Canadian Cyclist


September 4/10 20:08 pm - MSA World Championships - Men's Cross-country report and photos

Posted by Editoress on 09/4/10

MSA World Championships -  Men's Cross-country


Our coverage of the 2010 World Championships  brought to you with the support of Shimano




The cross-country events at the Mountain Bike World Championships concluded on Saturday with the Elite men.  Jose Hermida of Spain took a very popular victory, ahead of Jaroslav Kulhavy (Czech Republic) and Burry Stander (South Africa).  Geoff Kabush, in his best ride all season, was the top Canadian in eighth place.





For the first time all week, riders woke to heavy rain, which changed the dynamics of the race significantly, favouring some riders and disappointing others.  The rain had backed off by the start of the women's race in the morning, leaving the rock gardens with a slick, slippery film of mud.  However, shortly after the start of the men's race, the rain rolled back in for one lap, which was enough to keep the track greasy for the rest of the race.  The men raced two start loops and six full laps, for a total of 33 kilometres.

Kulhavy, led defending champion Nino Schurter (Switzerland) into the first lap with a gap on the rest of the field, after Hermida, Julien Absalon (France) and others got caught in a crash at the start and lost places.

Kulhavy set the pace in the early laps with Schurter, and followed by Hermida, as Stander faded a bit and Absalon couldn't quite close the gap.  Kabush was working his way up steadily, picking off riders one by one as he moved into the top-ten by mid-race.

Schurter and Kulhavy rode together until the Swiss rider began to run into mechanical problems mid-race, stopping in the pits in both the second and third laps after suffering a flat.  This dropped him to 14th by the end of lap three, and he could only recover to fourth by the end of the race.

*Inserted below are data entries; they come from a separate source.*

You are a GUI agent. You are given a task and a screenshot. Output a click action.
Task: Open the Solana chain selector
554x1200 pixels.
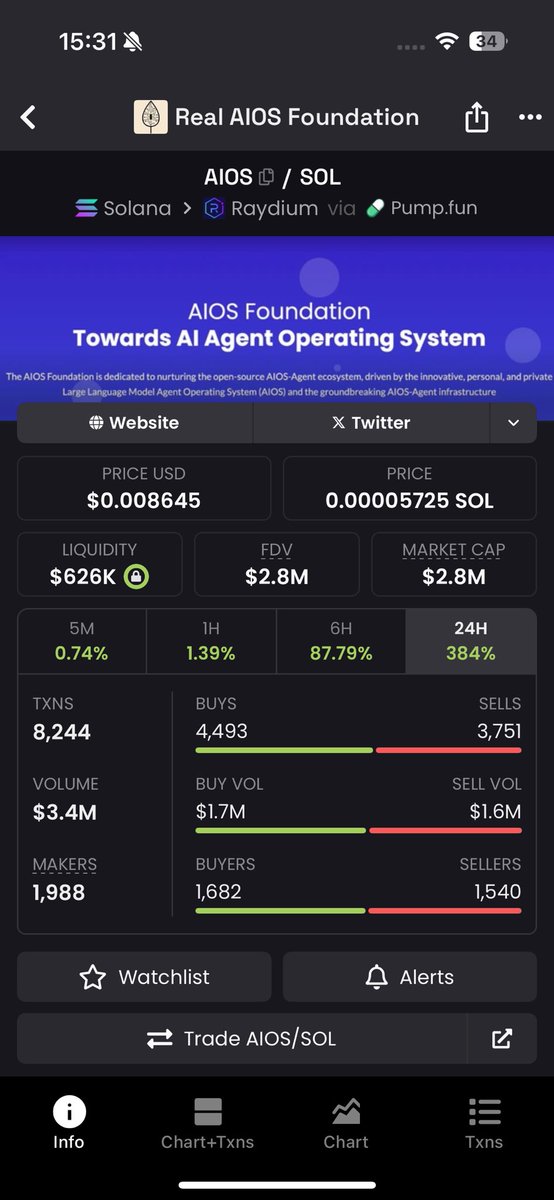pos(123,208)
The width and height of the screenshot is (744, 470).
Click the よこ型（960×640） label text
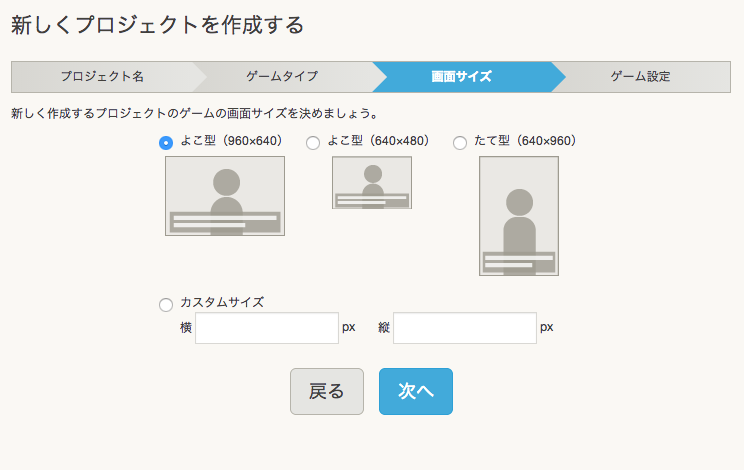pos(231,142)
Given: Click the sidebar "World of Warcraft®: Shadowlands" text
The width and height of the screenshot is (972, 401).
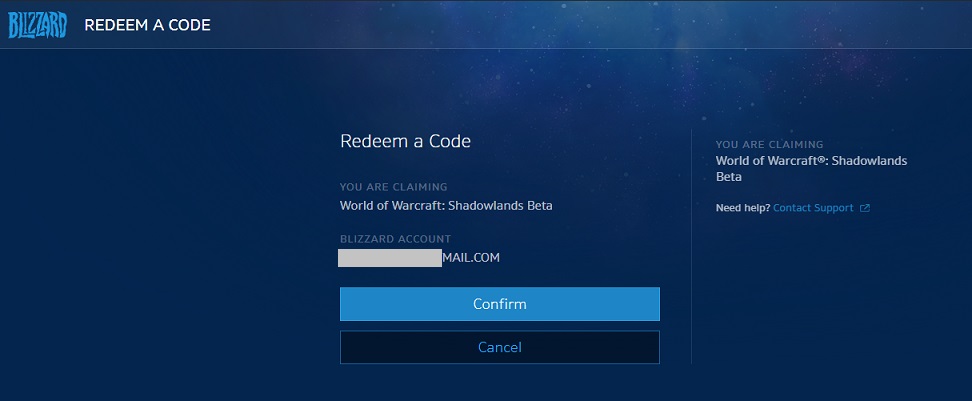Looking at the screenshot, I should [x=811, y=161].
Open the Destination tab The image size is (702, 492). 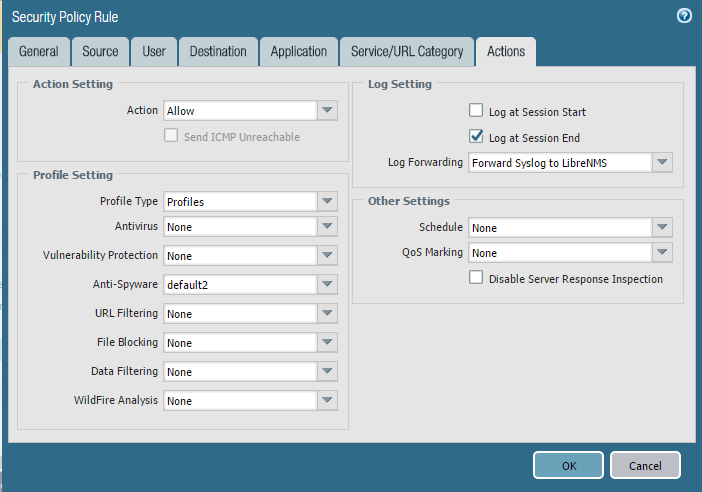point(218,52)
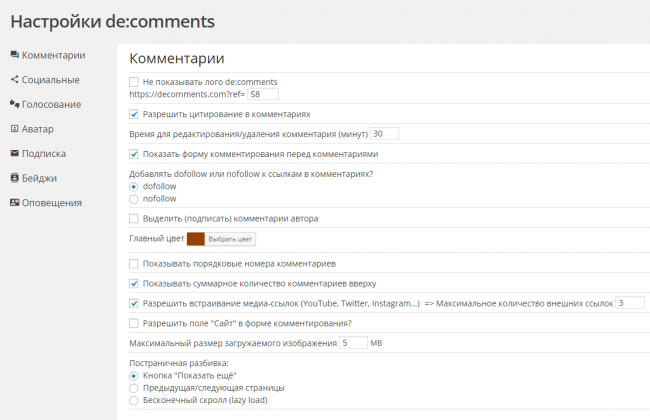This screenshot has width=650, height=420.
Task: Enable "Показывать порядковые номера комментариев" checkbox
Action: tap(135, 263)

By the fourth lap the podium was set; the only question was who would get to don the rainbow jersey?

Hermida was getting stronger as the race progressed, and he and Kulhavy dropped Stander for the final time on the fifth lap, leaving two to duke it out for the title.

Both riders looked equally strong, and Kulhavy was coming off a win in the World Cup final a week earlier ...  But the Spanish rider started to pull away after the singletrack in the first half of the lap, leading by 12 seconds at the start of the first long climb.  He held it through the rock garden descent and added a few more seconds on the switchback second climb.  From that point it was a forgone conclusion, and Hermida came into the finish arena with time to get off his bike and walk across the line with it held in the air.

"For 14 years I have been wanting to win this championship," said an emotional Hermida, who often choked up when speaking.  "To win here, in the cathedral of mountain bike, it is unbelievable."

"I knew after Windham [World Cup final] that my form was coming along pretty good, and my Team Relay lap was also good.  But there are many strong riders here.  When it was just [Kulhavy] and me, I wasn't sure, because he still seemed pretty strong, I couldn't tell.  But then I got a small gap, it wasn't an attack, and I was able to climb faster than him."

Race Notes:

Geoff Kabush:  "It's always been a lottery at the start.  I've had a rough season so I didn't have a front row position.  I started about 15th, and then there was a crash ..."

"But I put it all out there, it's my best finish of the year, so got to be happy with that, to have my best ride at the world championships.  Optimistically I was shooting for something higher, but I think I'm pretty satisfied with how the race went, I can't complain."

About the rain before the race:  "It was drier than forecast for sure, but still a little muddy on the rocks and everyone was being cautious on those sections and I could make a little time up there.  Maybe it would have favoured me a bit more if had been wetter, but eighth is good for the day."

The Canadian crowd:  "It was pretty special [with the crowd], you could barely hear yourself think on the switchback climb."